A Wikipedia description of the 1990 Vietnam War film ‘Jacob’s Ladder’, for example, contains the line: “To test the drug’s effectiveness, a dose was secretly given to Jacob’s unit before the battle, causing some of them to turn on each other in a homicidal frenzy.”

But often the reality was completely different. Last year, the British media reported how LSD tests on Royal Marine Commandos left the majority of them “flat on their backs, helpless with laughter, or staggering against trees”. After 70 minutes, their commander conceded defeat and “relapsed into laughter” himself.

The overall conclusion of the Chemical Defence Advisory Board was that using LSD as a weapon of war was “more magical than scientific”.

Before the Beatles dabbled

(Photo: National Archive)

The British military and the Beatles weren’t the only ones experimenting with the drug in the 1960s, as Denmark was also in on the act.

And now more than half a century later, psychedelic drugs are inching in from the cold, with LSD back in the vanguard.

A recently published study by Aarhus researcher Jens Knud Larsen, which has retroactively re-examined one of the largest ever Scandinavian studies of LSD, questions the role the psychedelic drug can play for future psychiatric treatment.

Favoured by the spooks

(Photo: National Archive)

Lysergic acid diethylamide (LSD) was synthesised in 1938 by Swiss chemists Albert Hofmann and Arthur Stoll. Since then, the hallucinogenic drug has amassed international notoriety in psychiatry and society.

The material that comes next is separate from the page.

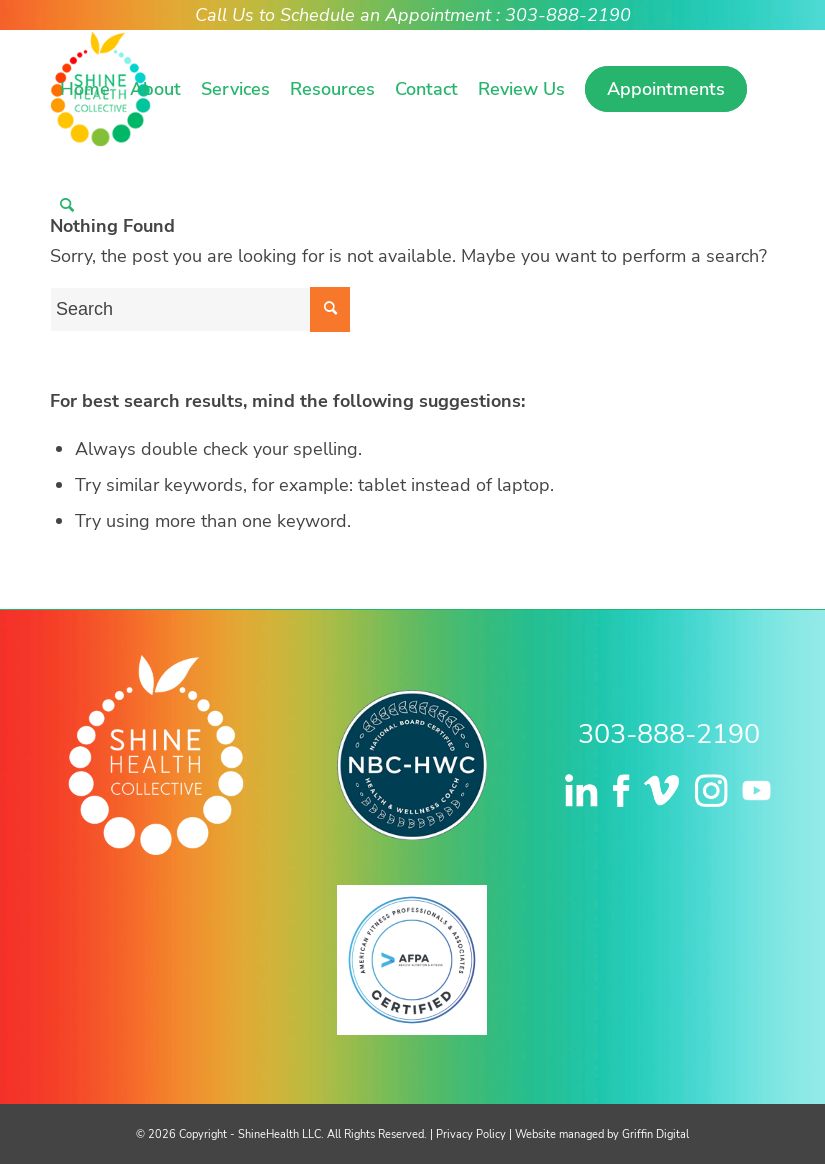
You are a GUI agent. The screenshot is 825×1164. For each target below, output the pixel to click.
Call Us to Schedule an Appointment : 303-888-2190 (413, 15)
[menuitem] (85, 89)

The drug, which binds itself to serotonin receptors in the brain, takes only a tiny dose – around 100 micrograms – to create strong effects that can last 12 hours or longer.

In the 1950s, the US Central Intelligence Agency (CIA) searched for avant-garde methods to control consciousness as a psychological weapon during the Cold War, and for a time LSD became known as a ‘truth serum’.

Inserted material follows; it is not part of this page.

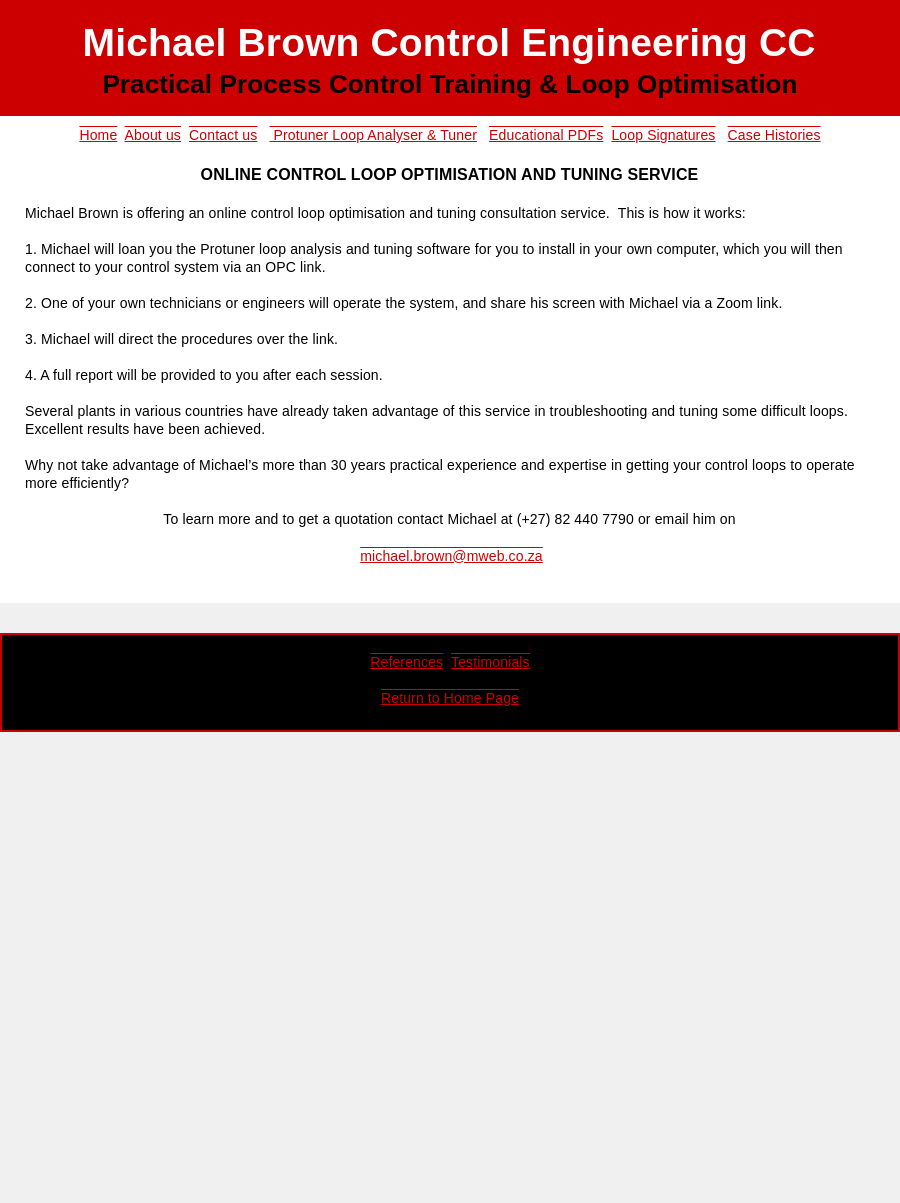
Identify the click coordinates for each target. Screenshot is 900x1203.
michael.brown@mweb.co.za (451, 556)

In small doses, LSD seemed to be able to reveal deeply-seated secrets and undermine patterns of behaviour, according to a 1985 study, which gave rise to the drug’s possible brainwashing effects.

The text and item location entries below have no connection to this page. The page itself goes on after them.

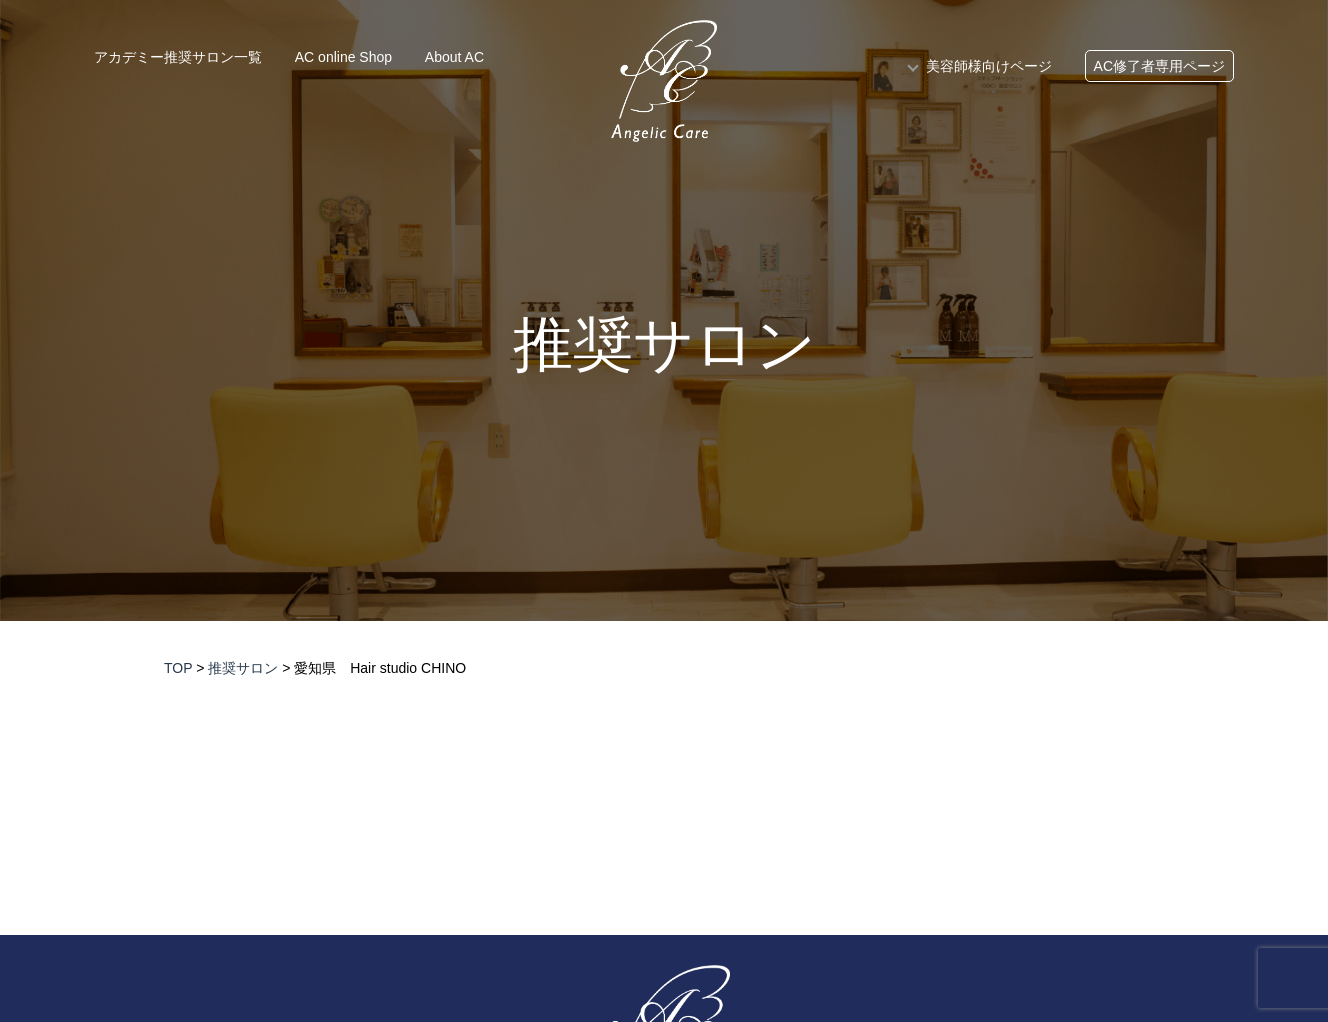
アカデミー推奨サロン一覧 (178, 57)
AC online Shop (343, 57)
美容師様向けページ (989, 66)
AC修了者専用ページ (1159, 66)
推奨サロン (664, 345)
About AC (454, 57)
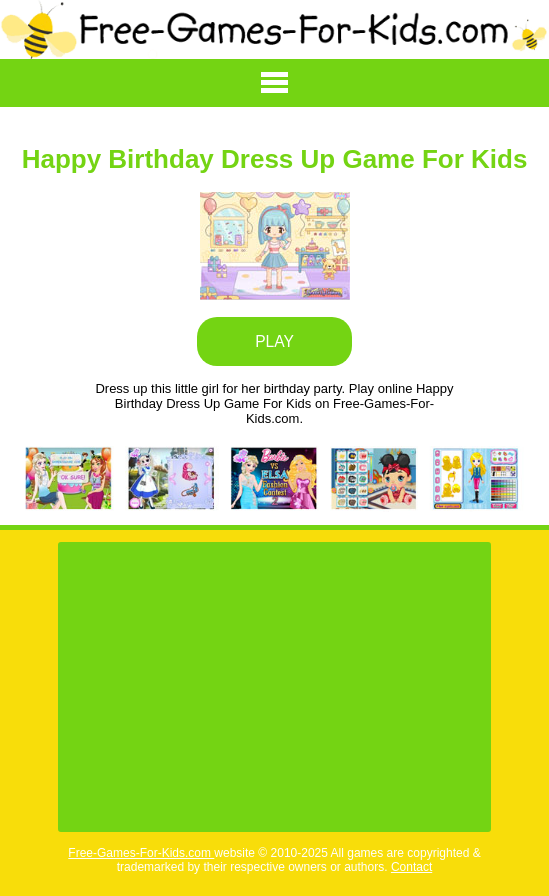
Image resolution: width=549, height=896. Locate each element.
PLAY (274, 341)
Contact (411, 867)
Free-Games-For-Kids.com (141, 853)
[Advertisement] (274, 687)
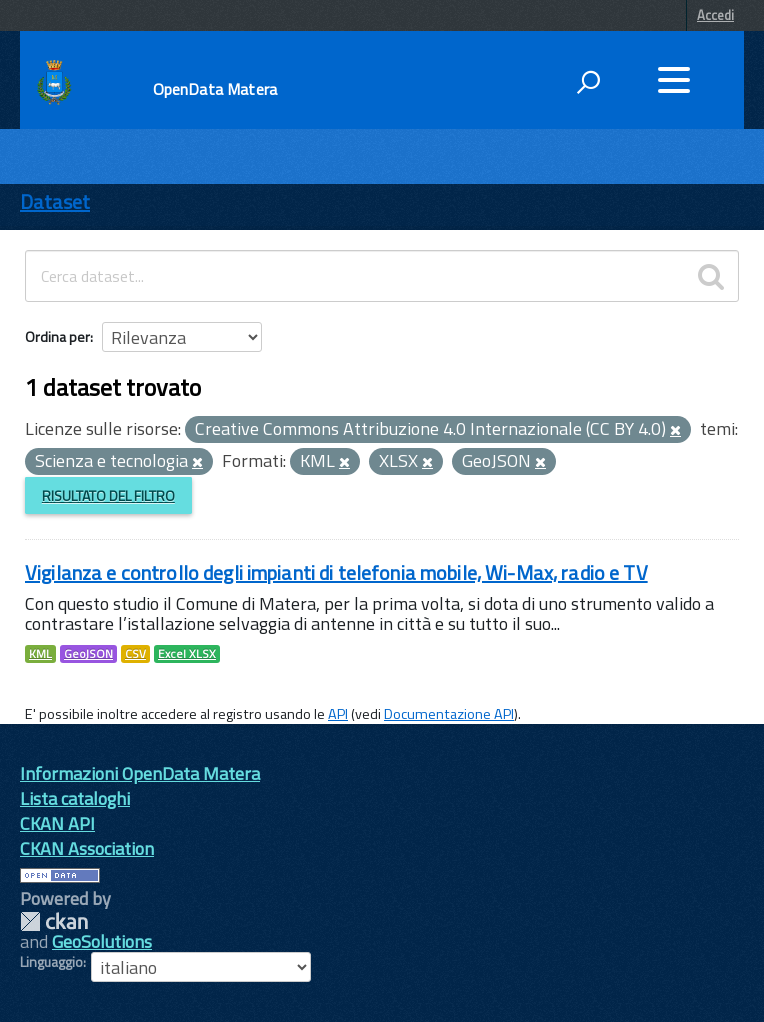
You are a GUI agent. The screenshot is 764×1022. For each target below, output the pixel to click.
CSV (135, 654)
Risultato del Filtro (108, 495)
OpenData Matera (215, 89)
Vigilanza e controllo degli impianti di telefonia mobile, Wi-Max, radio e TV (336, 572)
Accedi (715, 15)
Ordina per (57, 336)
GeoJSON (88, 654)
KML (40, 654)
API (338, 714)
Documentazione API (449, 714)
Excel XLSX (187, 654)
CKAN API (57, 823)
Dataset (55, 201)
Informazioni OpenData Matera (140, 773)
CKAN (54, 921)
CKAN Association (87, 848)
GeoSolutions (102, 941)
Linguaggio (51, 962)
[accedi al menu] (674, 80)
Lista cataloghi (75, 798)
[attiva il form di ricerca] (588, 82)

Countries continued to experiment with the drug as a means to understand the brain – and possibly understand their enemies. Over time, however, medical experiments have only exacerbated the drug as more unpredictable and puzzling than ever before.

Contentious clinical trials
As psychedelic drugs grew in popularity among the public in the 1950s and 60s, it also became widely used in psychiatry as it was thought to evoke unconscious material.

Frederiksberg Hospital in Denmark soon became a major centre of LSD research in Scandinavia, studying the effect the drug had on nearly 400 patients in 1964. According to the Danish State Archives, only a few complications were reported, including a few suicide attempts and a homicide.

The centre’s attitude towards LSD research remained positive, and the treatment continued in Denmark until the mid-1970s – almost 10 years after the drug became internationally contentious.

Twenty years later in 1986, the Danish Parliament passed the LSD Damages Law, which aimed to counteract any LSD-inflicted harm by the patients involved in the clinical trials of the 60s. These trials were criticised as coercive due to the lack of informed consent from patients.

The 151 applicants of the 400 who were treated all received financial compensation for apparent long-term, severe side-effects of the LSD treatment, which included flashbacks, according to the Danish State Archives.

The amount of compensation ranged from 50,000 to 510,000 kroner. While the patients were paid back, the public and the medical community were still left in the dark.

Effective therapy?
Recent studies have suggested that LSD treatment is safe and effective when assisting psychotherapy for illnesses such as end-of-life anxiety among the terminally ill, PTSD, cancer, addiction and cluster headaches.

Of the 151 patients who claimed state reparations under Denmark’s LSD Damages Law, many suffered from pre-existing mental health issues, and thus further research must be done to understand the true effect of the drug.

The fabled enlightenment drug of the 1960s remains an unknown as a medical treatment. Though interest in the LSD’s possible positive effects have resurged in new medical research, the jury is still out on the long-term impacts it exerts on the brain.